К существам неразумным и вообще ко всем вещам и предметам относись с великодушием и достоинством – как существо, обладающее разумом, к тому, что не обладает им. К людям же как существам разумным относись как к равным. И всегда призывай богов. И пусть будет для тебя не важно, сколько времени продлится такая деятельность. Достаточно и трех часов.
Стоики считали, что все, что создано, создавалось для богов и людей, ну а для остальных существ нет справедливости, так как они не обладают разумом и, собственно, эту самую справедливость не в состоянии ни оценить, ни понять.
Смерть уравняла Александра Македонского с его погонщиком мулов. Ибо они или были поглощены потенциями мира, несущими семена будущего, или же распались на атомы. Подумай о том, сколько явлений возникает в теле и душе каждого из нас в течение одного момента времени, и ты не будешь удивляться тому, как несравненно больше, вернее, все сосуществует в том Едином и Целом, которое мы называем миром.

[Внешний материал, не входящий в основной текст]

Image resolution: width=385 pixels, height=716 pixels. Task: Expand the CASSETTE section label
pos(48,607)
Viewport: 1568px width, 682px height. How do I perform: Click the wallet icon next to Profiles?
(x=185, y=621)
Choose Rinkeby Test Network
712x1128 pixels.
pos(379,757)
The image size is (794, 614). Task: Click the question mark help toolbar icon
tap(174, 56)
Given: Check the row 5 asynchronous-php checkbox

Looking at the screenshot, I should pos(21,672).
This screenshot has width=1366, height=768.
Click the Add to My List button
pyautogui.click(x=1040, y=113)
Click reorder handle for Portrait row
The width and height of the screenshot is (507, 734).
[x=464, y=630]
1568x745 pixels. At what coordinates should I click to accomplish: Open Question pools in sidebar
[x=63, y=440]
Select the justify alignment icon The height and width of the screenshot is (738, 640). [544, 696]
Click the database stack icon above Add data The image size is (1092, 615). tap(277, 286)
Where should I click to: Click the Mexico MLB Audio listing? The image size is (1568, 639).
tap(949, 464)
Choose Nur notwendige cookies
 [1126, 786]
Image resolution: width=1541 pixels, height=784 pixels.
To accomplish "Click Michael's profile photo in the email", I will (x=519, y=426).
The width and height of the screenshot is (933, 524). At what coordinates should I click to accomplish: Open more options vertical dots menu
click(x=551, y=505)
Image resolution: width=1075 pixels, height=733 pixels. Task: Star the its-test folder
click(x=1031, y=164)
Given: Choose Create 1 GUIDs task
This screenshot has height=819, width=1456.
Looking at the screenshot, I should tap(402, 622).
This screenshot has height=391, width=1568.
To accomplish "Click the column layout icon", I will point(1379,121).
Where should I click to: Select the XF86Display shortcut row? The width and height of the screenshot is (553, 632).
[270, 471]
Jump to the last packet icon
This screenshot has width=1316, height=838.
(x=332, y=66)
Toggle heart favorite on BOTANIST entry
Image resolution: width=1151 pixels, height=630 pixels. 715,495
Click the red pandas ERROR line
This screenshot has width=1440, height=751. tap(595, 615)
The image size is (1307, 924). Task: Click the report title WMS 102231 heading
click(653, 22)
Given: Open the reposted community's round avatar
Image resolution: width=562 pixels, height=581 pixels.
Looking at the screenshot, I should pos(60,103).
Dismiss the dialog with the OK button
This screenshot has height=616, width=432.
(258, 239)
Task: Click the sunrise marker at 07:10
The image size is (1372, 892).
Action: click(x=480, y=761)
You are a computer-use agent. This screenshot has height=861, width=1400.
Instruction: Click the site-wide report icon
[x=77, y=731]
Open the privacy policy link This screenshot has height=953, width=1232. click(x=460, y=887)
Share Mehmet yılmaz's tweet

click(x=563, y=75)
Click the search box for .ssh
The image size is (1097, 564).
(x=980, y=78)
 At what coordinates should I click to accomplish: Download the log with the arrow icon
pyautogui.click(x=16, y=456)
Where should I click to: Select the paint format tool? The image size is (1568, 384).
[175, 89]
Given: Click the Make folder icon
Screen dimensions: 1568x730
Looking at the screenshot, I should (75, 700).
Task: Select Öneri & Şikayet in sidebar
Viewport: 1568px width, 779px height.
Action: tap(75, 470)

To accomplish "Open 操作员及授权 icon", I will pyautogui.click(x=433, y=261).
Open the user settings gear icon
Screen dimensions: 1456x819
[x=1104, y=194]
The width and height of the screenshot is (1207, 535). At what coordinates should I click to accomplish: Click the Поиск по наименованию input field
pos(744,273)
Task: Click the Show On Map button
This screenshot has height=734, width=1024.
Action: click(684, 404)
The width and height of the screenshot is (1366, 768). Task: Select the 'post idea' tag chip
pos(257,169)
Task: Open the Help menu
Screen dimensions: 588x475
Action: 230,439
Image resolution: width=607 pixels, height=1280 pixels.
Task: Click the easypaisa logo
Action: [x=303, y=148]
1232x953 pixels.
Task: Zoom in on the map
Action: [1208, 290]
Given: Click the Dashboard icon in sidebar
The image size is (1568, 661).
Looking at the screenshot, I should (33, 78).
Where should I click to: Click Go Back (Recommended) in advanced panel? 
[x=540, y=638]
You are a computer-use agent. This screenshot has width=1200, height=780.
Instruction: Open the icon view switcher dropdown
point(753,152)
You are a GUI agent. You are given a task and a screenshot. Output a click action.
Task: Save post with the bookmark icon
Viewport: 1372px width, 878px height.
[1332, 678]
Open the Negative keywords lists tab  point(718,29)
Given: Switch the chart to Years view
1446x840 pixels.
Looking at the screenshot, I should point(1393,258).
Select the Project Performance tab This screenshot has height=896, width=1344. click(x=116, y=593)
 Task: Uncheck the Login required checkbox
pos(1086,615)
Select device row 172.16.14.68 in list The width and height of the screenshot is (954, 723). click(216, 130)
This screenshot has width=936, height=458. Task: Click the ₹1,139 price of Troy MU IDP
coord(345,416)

Если кто-нибудь спросит тебя, как пишется имя «Антонин», то неужели же ты станешь выкрикивать каждую из составляющих его букв? А если на тебя будут сердиться, будешь ли ты так же сердиться в свою очередь? Разве ты не перечислишь спокойно и по порядку все отдельные буквы? Помни же, что и всякая обязанность составляется из отдельных моментов, которые можно перечислить. Их-то и должно блюсти, и без суетливости, не отвечая раздражением, надлежащим образом исполняя очередное дело.
Не жестоко ли не позволять людям стремиться к тому, что им кажется пристойным и полезным? Но, досадуя на их заблуждения, ты не позволяешь им этого.
Ведь они же всегда стремятся к тому, что им представляется пристойным и полезным. – «Но на самом деле это не так». – Тогда поучай и указывай, но не выходи из себя.
Смерть кладет предел способности получать ощущения, которые вызывают в нас стремления к блужданию мысли и служению телу. Позор, если в той самой жизни, в которой тебе не отказывается служить тело, отказалась бы служить душа.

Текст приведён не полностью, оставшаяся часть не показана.